Ville moyenne de 110 000 habitants, Rouen possède un CHU très actif, puisqu’il est le 9e de France en termes de volume d’activité. Et il progresse rapidement. « Nous avons un des plus gros services d’urgences de France, avance Édouard, interne en chirurgie. Car nous intervenons au cœur d’un bassin de population de plus de 700 000 d’habitants. »

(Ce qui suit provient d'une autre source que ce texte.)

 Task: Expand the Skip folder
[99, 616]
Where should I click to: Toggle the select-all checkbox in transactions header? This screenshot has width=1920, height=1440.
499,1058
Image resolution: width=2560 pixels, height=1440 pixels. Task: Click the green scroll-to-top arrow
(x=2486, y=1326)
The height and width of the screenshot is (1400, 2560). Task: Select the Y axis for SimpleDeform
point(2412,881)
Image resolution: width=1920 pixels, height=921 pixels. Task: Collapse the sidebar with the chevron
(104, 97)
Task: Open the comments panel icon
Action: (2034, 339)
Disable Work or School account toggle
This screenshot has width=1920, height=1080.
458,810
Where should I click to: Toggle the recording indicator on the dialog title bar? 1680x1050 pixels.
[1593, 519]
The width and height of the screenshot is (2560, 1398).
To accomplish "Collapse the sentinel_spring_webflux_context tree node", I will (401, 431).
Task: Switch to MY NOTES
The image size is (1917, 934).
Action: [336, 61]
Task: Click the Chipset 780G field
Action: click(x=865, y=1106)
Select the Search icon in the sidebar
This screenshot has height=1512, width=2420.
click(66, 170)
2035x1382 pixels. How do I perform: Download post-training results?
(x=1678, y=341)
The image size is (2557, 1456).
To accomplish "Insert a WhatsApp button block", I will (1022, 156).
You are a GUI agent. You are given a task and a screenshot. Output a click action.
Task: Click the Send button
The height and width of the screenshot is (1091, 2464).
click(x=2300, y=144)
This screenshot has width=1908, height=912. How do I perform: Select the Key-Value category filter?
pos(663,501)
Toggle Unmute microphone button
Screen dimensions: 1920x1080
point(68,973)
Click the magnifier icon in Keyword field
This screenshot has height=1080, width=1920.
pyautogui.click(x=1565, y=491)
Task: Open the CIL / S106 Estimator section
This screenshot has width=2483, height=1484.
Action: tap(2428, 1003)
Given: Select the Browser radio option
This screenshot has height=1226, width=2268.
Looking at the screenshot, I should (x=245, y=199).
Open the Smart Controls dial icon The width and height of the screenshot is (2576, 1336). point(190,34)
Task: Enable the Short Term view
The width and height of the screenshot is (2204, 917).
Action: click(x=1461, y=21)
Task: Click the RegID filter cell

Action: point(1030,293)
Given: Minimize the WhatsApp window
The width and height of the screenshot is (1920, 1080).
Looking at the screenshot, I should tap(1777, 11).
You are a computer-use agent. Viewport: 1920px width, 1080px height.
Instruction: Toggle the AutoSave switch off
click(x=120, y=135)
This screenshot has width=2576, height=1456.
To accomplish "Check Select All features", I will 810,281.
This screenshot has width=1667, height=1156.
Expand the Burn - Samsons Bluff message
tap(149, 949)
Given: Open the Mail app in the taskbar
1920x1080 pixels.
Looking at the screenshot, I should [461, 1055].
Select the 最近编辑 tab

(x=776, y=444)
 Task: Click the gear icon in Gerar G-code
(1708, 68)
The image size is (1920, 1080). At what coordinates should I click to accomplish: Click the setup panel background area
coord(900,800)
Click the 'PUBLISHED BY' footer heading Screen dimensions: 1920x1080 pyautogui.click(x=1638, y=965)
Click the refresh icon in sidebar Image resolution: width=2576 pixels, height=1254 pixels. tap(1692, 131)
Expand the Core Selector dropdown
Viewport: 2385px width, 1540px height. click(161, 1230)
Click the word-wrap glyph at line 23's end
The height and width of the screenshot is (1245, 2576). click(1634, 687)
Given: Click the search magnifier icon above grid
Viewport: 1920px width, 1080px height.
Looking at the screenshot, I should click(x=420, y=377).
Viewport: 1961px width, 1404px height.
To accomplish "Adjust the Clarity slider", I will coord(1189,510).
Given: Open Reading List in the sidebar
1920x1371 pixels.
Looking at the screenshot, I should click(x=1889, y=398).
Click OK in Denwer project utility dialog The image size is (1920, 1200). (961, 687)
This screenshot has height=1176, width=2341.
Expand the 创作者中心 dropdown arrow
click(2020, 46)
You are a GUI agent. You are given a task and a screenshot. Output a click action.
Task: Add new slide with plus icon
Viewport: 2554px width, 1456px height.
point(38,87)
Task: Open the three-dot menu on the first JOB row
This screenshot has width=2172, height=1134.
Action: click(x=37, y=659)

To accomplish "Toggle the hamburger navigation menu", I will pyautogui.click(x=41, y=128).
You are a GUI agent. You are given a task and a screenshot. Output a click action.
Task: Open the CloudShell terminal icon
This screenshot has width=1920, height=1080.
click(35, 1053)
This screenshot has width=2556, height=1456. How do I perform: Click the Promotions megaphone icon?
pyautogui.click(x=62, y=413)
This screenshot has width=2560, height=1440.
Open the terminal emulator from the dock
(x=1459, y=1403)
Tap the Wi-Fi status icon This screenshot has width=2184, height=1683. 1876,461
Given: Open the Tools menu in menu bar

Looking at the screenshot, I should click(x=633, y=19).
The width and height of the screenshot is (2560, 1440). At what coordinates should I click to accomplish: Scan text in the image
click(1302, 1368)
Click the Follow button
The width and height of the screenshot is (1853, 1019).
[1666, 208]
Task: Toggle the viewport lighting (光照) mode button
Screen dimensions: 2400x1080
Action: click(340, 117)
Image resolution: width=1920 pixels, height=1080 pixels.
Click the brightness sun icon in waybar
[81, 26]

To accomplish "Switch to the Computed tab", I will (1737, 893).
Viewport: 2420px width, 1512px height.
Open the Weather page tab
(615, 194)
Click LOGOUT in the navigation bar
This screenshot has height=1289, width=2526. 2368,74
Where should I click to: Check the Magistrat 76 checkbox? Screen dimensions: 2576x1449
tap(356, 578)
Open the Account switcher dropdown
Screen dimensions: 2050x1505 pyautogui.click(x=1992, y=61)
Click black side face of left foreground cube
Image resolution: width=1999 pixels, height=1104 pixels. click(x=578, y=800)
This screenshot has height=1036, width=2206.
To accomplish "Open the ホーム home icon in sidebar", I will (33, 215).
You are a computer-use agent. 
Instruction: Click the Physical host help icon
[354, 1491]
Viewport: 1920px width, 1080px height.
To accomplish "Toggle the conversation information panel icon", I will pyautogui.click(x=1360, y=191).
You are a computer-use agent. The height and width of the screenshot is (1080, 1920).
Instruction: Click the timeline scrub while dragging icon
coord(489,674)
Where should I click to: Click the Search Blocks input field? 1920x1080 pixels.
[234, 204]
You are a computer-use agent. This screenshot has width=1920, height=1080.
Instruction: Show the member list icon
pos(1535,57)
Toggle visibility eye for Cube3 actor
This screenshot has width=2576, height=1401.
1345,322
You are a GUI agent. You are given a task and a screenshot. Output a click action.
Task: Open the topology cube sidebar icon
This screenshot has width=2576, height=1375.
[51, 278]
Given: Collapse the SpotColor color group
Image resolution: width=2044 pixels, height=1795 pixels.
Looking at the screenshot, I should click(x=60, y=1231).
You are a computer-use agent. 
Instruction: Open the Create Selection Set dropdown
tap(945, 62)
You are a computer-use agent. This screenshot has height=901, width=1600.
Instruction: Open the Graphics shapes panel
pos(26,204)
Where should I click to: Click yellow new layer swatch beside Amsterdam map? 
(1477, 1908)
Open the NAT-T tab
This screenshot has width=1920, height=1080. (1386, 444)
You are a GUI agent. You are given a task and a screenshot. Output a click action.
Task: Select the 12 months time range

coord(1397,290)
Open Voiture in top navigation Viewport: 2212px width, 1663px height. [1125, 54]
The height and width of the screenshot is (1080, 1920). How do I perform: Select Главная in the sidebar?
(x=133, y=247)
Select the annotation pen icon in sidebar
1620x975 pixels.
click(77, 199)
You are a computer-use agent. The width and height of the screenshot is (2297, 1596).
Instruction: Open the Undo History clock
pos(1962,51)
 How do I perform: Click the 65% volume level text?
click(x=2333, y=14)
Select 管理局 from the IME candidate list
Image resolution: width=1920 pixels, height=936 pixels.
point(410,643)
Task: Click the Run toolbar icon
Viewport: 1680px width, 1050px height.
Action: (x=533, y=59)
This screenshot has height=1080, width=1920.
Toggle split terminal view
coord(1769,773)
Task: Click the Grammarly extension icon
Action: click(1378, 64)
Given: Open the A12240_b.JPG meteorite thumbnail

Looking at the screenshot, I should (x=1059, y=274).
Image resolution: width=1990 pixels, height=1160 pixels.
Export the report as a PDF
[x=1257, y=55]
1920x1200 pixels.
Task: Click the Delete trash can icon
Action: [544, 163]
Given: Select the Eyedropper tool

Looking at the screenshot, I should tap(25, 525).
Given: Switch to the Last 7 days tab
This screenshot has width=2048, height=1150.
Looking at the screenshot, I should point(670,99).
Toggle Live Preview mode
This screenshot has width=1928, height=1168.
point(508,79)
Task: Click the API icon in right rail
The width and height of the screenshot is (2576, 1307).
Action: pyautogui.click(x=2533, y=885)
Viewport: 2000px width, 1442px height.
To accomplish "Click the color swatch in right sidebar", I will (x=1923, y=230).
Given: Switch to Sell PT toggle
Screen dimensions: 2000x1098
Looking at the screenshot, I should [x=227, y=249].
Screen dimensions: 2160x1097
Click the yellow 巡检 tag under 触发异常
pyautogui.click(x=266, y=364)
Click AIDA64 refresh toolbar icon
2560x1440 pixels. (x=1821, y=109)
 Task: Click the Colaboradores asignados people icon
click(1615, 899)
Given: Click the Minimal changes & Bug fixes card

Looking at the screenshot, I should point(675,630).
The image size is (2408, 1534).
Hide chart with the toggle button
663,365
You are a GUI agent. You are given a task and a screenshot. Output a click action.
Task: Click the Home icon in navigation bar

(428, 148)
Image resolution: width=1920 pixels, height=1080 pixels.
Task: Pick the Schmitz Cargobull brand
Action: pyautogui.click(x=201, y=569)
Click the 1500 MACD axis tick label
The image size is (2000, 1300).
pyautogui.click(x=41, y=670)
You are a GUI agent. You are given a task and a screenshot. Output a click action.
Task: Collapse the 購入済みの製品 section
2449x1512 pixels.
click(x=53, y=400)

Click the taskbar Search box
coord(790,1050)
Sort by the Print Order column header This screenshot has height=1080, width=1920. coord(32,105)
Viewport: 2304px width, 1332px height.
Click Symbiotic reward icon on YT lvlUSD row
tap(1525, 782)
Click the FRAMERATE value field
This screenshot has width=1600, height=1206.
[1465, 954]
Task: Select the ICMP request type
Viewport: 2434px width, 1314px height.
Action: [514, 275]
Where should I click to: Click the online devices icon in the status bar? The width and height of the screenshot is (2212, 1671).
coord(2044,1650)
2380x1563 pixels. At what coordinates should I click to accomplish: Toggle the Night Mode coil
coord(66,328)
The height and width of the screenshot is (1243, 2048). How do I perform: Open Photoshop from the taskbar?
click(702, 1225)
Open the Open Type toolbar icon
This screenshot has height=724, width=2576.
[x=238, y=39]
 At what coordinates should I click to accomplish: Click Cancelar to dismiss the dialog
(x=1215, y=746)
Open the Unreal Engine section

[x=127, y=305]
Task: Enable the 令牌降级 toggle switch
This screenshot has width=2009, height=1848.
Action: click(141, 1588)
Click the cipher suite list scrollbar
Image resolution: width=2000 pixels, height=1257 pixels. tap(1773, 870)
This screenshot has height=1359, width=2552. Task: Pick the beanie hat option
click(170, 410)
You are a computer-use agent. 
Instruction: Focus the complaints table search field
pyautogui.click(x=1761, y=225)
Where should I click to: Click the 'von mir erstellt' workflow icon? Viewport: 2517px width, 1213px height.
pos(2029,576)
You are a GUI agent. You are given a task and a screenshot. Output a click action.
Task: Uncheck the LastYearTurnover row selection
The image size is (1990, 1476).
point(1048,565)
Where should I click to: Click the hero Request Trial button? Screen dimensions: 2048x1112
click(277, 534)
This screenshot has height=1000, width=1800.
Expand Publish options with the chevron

Pourtant, dans notre classement, le CHU n’est que 19e. Une image négative de la ville peut-être ? Son faible ensoleillement et ses brouillards fréquents y sont sans doute pour quelque chose. Parmi les points forts, on peut citer la situation en centre-ville de l’établissement, facilement accessible en transports en commun. « Tout est à proximité, les lieux de sortie, les quartiers résidentiels… observe Edouard. » Revers de la médaille il est plus difficile de s’y garer si l’on se déplace en voiture.
Côté formation : « Les lieux de stages sont assez intéressants. On nous laisse facilement opérer à Elbeuf, explique Édouard. Même au sein du CHU nous sommes assez rapidement “responsabilisés”. Au Havre, nous avons un centre hospitalier de bonne taille, et l’on peut y résider en internat. » Le doyen de la faculté de médecine, Pierre Fréger entend également favoriser les semestres de chirurgie dans les établissements privés environnants. « C’est l’apprentissage de modalités d’exercé différentes. Et les internes formulent tous des retours très positifs. »
En termes de recherche et de publications scientifiques le CHU est loin de l’AH-HP ou des HCL, mais la fondation Charles Nicolle permet néanmoins de financer 6 à 8 bourses pour des séjours à l’étranger, des allocations doctorales, voire des années de recherche.